Em carta-renúncia enviada ao presidente interino, Adly Mansur, ElBaradei disse que "os beneficiários do que aconteceu hoje [ontem] são aqueles que pedem por violência, terrorismo e os grupos mais extremistas. Como você sabe, eu acreditava que havia maneiras pacíficas de encerrar este confronto na sociedade, havia soluções propostas e aceitáveis que nos levariam ao consenso nacional", escreveu.
"Ficou difícil para mim continuar a ter responsabilidade por decisões com as quais não concordo e cujas consequências eu temo. Não posso carregar a responsabilidade por um derramamento de sangue", disse ElBaradei.
Líder
ElBaradei assumiu o cargo em 14 de julho, após convite do chefe militar Abdel Fattah al-Sisi. Um dos principais líderes da Frente de Salvação Nacional, foi opositor do presidente Mohamed Mursi. Ele ganhou o Prêmio Nobel da Paz em 2005, por seu período como chefe da Agência Internacional de Energia Atômica.
Folhapress
Testemunhas contam que a movimentação de soldados e policiais na capital egípcia começou em silêncio, ainda na madrugada de ontem. Por volta das 7 h (1 h de Brasília), as forças de segurança do governo partiram para o desmonte violento de dois acampamentos de partidários do presidente deposto Mohamed Mursi e da Irmandade Muçulmana provocando o que os islamitas chamaram de massacre.

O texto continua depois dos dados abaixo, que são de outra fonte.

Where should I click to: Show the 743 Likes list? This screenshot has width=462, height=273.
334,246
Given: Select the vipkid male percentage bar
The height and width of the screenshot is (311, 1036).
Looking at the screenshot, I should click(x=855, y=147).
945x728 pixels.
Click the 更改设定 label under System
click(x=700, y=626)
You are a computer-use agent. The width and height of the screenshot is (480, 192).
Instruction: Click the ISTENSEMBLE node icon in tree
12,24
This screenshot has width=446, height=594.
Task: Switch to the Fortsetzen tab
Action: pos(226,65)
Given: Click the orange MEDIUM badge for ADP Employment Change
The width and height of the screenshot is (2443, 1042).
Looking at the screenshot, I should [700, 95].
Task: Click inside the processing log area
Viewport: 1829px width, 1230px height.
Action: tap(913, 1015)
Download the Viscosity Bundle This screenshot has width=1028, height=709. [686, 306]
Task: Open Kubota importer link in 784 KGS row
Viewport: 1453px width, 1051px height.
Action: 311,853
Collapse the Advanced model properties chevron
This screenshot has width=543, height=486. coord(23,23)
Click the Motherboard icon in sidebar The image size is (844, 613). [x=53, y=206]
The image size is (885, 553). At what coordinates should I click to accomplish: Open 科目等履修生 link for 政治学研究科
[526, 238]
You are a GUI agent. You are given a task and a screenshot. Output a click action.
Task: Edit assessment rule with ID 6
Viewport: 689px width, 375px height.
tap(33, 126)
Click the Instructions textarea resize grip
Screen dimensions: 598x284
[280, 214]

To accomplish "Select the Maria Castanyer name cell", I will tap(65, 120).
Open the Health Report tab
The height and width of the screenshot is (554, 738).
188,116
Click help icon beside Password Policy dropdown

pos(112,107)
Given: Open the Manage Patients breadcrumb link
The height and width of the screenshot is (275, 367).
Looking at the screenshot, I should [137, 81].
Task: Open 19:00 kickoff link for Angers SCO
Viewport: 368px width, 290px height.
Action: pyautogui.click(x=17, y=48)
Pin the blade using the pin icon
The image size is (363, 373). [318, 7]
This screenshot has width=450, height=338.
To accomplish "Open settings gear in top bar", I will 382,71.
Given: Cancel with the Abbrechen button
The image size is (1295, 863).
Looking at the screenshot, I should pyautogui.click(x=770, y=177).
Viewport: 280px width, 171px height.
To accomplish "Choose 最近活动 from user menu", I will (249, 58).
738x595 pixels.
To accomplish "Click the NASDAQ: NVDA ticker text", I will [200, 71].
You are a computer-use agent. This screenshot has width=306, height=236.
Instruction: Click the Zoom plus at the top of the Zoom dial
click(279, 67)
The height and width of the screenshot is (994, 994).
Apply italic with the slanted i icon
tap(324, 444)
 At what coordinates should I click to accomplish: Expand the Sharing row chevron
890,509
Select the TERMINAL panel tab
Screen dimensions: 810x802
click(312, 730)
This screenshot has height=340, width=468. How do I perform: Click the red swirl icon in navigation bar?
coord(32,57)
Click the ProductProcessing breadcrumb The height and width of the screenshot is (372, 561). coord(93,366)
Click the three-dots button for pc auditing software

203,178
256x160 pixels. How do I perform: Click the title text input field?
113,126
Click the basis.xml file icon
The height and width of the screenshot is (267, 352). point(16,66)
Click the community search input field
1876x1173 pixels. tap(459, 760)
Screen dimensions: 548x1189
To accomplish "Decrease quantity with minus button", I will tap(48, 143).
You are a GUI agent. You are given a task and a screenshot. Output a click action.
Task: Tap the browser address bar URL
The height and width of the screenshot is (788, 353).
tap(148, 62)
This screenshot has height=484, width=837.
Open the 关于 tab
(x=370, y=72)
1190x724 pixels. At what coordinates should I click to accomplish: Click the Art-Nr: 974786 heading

Soldados do Exército se encarregaram de cercar os alvos enquanto grupos de policiais, uniformizados e à paisana, davam início à operação com bombas de gás lacrimogêneo. Rapidamente, sob as nuvens de fumaça tóxica, gritaria e corre-corre, ouviram-se disparos de rifles automáticos e pistolas. Em todo o país, os números oficiais falam em pelo menos 278 mortos entre eles, 43 policiais e 1.400 feridos.
"Helicópteros sobrevoavam e tratores destruíam a parede e as janelas. Polícia e soldados jogaram bombas de gás nas crianças. Continuaram atirando mesmo quando imploramos para que parassem", disse o professor Saleh Abdulaziz, de 39 anos, exibindo um ferimento na cabeça.
Abdulaziz era uma das centenas de islamitas que protestavam pela restituição do presidente Mohamed Mursi ao poder no acampamento erguido há seis semanas junto à mesquita Rabaa al-Adawiya, transformada em epicentro da luta contra o golpe militar no bairro de Cidade Nasser. Atiradores posicionados em prédios vizinhos abriam fogo contra quem tentava escapar e contra os que ousavam atirar pedras contra os invasores.
Feridos eram atendidos no chão, ao lado de cadáveres que eram enfileirados para serem recolhidos. Homens, mulheres e crianças choravam sobre corpos ensanguentados.
Há seis semanas, milhares de simpatizantes de Mursi, contrariando as ordens do governo para deixar os protestos, transformaram Cidade Nasser numa espécie de campo de refugiados. Famílias passavam dias e noites por ali, em barracas que tinham luz, tevê e até pequenas lojas. Ontem, não havia eletricidade, apesar do intenso calor.
"Eles atiraram na cabeça dos manifestantes", disse o médico Mohamed Taha, voluntário no hospital, que afirmou ter visto rostos inteiros desfigurados por balas.
Homens armados com bastões e capacetes atiravam pedras contra policiais e armavam barricadas e fogueiras com pneus. A fumaça preta e espessa era vista à distância. Nas ruas, voluntários distribuíam máscaras cirúrgicas e esguichavam vinagre e refrigerante nos rostos de pedestres para aliviar os efeitos de gás lacrimogêneo. Lojas fecharam, e os moradores, que há semanas expressavam oposição ao protesto, assistiam pelas sacadas. O chefe das Forças Armadas, general Abdel Fattah al-Sissi, era chamado de traidor.
Mortos
O cinegrafista Mick Deane, 61 anos, da emissora britânica SkyNews, e a jornalista Habiba Ahmed Abd Elaziz, 26 anos, da emissora Gulf News, morreram nos conflitos do Egito ontem. O repórter egípcio Ahmed Abdel Gawad, do jornal estatal Al Akhbar, também foi morto perto da Mesquita Rabaa al-Adawiya.
Interior
Os incidentes graves ocorreram no interior do Egito: ao menos três igrejas foram incendiadas por ativistas islamitas em Sohag, Fayoum e Minya. Os prédios foram atacados com bombas caseiras. A União da Juventude de Maspero, grupo que luta pelos direitos dos cristãos coptas no Egito 10% da população acusa a Irmandade Muçulmana de promover uma retaliação contra essa comunidade minoritária.